Trinity Church also participated as a friend of the court in a lawsuit brought by the parents of the Sandy Hook victims. The plaintiffs’ lawsuit focused on marketing the Bushmaster AR-15 in a manner that would induce purchase for violent use. We focused on an additional premise: that the legal doctrine of negligent liability required due care when selling a particularly dangerous firearm such as the Bushmaster. A brief filed by a group of law professors supports this position.

The Connecticut Supreme Court debated the negligent retainer theory at length. He agreed that the doctrine applied to assault rifles and that the standard of conduct required was due care. However, in this case, the buyer was the shooter’s mother, and there is no evidence that the shooter ever threatened to harm himself or others. In accordance with common law procedure, the court did not decide whether, given different facts, an allegation that the mother knew of such threats would have made a difference. The court allowed the lawsuit to continue on the improper marketing claim and a $73 million settlement was the end result.

Opponents of increased care in the sale of assault rifles and high-capacity magazines might argue that Congress, rather than judges, should address this issue, but they should remember that vast bodies of law come under the “common law”, which is entirely made by judges and developed over time in the light of reason and experience. Tort law, the law of compensation for damages, is dictated almost entirely by judges, and this doctrine is part of tort law. Unlike federal judges, whose primary role is to enforce federal laws and the United States Constitution, state judges are common law judges who are constantly developing laws through the development of the common law.

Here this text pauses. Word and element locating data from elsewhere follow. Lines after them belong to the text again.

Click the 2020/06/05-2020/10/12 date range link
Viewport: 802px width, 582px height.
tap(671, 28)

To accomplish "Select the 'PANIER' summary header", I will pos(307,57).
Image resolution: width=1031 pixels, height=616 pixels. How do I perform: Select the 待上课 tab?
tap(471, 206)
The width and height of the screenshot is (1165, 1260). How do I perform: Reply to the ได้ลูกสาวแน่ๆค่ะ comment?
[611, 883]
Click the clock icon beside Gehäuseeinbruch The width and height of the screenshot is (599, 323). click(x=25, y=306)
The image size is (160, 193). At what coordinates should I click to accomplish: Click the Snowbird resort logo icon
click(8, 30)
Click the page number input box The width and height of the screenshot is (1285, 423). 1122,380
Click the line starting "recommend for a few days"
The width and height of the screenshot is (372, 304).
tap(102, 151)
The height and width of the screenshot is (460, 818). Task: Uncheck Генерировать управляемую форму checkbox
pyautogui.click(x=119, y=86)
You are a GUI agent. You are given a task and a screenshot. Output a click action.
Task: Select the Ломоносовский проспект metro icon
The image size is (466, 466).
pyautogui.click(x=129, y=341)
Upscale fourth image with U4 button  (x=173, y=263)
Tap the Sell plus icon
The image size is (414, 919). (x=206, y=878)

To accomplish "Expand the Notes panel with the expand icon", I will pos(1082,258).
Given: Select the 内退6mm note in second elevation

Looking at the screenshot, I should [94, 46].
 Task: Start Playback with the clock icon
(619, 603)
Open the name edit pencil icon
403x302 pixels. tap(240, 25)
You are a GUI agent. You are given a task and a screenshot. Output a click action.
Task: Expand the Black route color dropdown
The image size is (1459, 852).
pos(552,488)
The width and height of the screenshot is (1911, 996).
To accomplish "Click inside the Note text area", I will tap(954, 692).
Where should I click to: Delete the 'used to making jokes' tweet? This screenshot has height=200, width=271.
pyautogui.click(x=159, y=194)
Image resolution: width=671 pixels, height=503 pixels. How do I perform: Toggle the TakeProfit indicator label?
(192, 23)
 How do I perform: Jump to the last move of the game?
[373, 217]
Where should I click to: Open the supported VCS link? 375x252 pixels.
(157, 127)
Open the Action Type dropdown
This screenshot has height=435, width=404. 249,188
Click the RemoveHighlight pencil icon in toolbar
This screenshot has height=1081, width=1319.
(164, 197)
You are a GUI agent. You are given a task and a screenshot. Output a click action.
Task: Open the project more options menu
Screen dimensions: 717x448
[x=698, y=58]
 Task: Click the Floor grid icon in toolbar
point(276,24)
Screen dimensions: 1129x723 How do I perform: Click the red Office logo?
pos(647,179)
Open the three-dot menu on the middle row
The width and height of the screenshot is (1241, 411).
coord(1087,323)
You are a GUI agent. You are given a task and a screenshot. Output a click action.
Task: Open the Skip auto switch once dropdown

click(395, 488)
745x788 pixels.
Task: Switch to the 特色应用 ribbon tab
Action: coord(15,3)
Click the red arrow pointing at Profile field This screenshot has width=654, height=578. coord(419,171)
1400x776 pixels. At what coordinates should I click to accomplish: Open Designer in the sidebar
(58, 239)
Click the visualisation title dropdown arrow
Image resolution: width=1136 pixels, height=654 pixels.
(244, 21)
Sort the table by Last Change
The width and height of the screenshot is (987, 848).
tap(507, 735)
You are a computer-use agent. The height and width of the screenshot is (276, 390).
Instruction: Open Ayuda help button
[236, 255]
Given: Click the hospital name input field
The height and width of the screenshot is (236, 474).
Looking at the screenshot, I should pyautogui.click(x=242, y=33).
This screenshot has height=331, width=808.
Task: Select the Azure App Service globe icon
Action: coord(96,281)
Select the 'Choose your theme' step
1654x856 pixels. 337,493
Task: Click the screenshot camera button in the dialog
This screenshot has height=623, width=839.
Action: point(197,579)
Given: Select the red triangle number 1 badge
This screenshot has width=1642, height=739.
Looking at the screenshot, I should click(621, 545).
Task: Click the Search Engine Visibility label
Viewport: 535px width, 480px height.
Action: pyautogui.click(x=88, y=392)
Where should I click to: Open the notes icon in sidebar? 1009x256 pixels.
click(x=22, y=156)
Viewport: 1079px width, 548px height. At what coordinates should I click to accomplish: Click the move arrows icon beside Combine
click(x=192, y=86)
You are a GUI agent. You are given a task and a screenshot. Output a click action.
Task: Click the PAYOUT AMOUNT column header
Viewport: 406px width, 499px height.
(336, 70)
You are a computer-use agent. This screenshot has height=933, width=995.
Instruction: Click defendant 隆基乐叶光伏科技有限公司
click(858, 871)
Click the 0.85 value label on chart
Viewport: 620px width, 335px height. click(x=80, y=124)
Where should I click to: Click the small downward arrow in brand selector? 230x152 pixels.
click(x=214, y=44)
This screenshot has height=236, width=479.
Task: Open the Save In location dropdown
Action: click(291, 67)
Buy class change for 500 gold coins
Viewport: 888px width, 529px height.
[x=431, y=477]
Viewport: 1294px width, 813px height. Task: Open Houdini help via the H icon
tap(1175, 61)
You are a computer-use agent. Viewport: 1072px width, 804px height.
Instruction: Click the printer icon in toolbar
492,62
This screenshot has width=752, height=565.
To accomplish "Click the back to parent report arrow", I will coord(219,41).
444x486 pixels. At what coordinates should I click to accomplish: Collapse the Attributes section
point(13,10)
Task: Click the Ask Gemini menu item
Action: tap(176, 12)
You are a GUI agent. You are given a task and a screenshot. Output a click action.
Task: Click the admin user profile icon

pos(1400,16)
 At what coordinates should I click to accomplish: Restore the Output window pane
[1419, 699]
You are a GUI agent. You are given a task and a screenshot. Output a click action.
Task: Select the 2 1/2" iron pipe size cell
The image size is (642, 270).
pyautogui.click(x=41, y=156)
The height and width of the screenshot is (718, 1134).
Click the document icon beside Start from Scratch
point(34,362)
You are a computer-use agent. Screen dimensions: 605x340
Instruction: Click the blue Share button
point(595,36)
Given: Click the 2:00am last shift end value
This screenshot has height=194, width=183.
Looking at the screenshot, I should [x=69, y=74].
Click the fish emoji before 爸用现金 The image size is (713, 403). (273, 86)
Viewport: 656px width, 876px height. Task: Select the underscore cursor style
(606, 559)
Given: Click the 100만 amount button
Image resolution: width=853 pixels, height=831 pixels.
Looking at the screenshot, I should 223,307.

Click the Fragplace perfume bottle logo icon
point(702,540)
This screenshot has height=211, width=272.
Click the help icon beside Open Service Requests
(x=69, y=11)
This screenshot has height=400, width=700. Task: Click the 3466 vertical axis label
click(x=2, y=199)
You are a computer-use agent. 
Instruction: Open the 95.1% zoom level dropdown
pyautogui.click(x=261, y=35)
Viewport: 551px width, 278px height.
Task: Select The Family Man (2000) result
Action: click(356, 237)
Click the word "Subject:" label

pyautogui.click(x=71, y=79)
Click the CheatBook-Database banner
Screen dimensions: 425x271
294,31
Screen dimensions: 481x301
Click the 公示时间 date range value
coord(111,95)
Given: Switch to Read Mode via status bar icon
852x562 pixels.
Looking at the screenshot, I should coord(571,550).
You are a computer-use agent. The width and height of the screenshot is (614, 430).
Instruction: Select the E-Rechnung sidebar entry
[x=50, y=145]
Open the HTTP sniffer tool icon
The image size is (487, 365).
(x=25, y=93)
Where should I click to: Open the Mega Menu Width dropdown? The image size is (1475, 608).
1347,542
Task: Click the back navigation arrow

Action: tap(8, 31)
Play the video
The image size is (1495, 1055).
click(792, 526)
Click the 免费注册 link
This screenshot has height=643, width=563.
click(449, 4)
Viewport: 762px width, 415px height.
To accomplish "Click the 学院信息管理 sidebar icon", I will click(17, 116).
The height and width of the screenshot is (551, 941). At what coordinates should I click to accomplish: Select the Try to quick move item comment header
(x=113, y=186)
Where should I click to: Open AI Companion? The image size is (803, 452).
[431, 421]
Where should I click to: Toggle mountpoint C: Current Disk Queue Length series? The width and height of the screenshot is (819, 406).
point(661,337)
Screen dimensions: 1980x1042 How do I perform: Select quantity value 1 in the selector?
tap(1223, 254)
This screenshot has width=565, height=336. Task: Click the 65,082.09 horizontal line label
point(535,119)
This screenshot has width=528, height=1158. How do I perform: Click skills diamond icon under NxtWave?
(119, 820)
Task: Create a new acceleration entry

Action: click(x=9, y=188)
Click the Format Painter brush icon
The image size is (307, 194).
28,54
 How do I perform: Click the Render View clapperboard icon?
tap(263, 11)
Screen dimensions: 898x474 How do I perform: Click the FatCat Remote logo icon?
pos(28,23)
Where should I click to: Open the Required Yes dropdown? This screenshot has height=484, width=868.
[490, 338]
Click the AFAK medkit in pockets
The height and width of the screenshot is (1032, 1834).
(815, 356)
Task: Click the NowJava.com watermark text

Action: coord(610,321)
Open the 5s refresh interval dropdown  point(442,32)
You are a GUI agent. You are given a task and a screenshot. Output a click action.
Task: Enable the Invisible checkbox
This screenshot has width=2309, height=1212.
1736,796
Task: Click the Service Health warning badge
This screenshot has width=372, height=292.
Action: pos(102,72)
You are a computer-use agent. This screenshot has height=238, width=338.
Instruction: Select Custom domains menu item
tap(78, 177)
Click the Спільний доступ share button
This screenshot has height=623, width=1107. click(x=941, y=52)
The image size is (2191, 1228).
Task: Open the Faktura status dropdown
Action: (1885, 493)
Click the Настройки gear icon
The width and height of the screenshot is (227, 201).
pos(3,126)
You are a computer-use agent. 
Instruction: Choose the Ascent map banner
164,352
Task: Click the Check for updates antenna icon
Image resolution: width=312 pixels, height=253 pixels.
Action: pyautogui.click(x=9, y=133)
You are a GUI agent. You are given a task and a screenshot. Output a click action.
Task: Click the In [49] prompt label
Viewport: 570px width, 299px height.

The common law indicates that this would constitute a lack of care under the “ought to have known” standard of the negligent retainer to fail to confirm that a purchaser of explosives was trained in their safe storage and handling. Similar demands from the purchaser of an assault rifle or high capacity magazine should be demanded under the negligence due diligence standard: how will these items be safely stored? security ? Are there people who will have easy access to these items who have threatened to harm themselves or others? Why is the buyer confident that these items will only be used for lawful purposes?

The negligent retainer approach has other advantages. First, while claims based on marketing practices can be effective against manufacturers, who are generally liable for marketing, negligence claims are effective against gun retailers who are the last line of defense against buyers who may be prone to gun violence. In addition, a manufacturer could be held liable for negligent delegation by selling to distributors or retailers that it should have known had no protocol in place to prevent sales that might create an unreasonable risk of harm.

Second, the courts are the traditional guardians of the common law. Thus, legislative inaction would not be fatal to the pursuit of this reasonable gun control measure.

Third, this approach would increase the participation of insurance companies in monitoring the risk management practices of gun retailers. Insurance companies play a constructive role when their insurance decisions and pricing reflect the policyholder’s risk reduction program.

Finally, negligently applying a warrant to the sale of high-capacity assault rifles and magazines would not violate the Second Amendment. Reasonable measures to prevent the sale of these products to those whose possession would create an unreasonable risk of injury fall squarely within the area of ​​regulation permitted by the Second Amendment.

It’s time to demand that assault rifles be treated with the same care as dangerous dogs. Who would claim otherwise?

Evan A. Davis, attorney, is a former attorney for New York Governor Mario Cuomo and served as President of the New York Bar Association (2000-2002).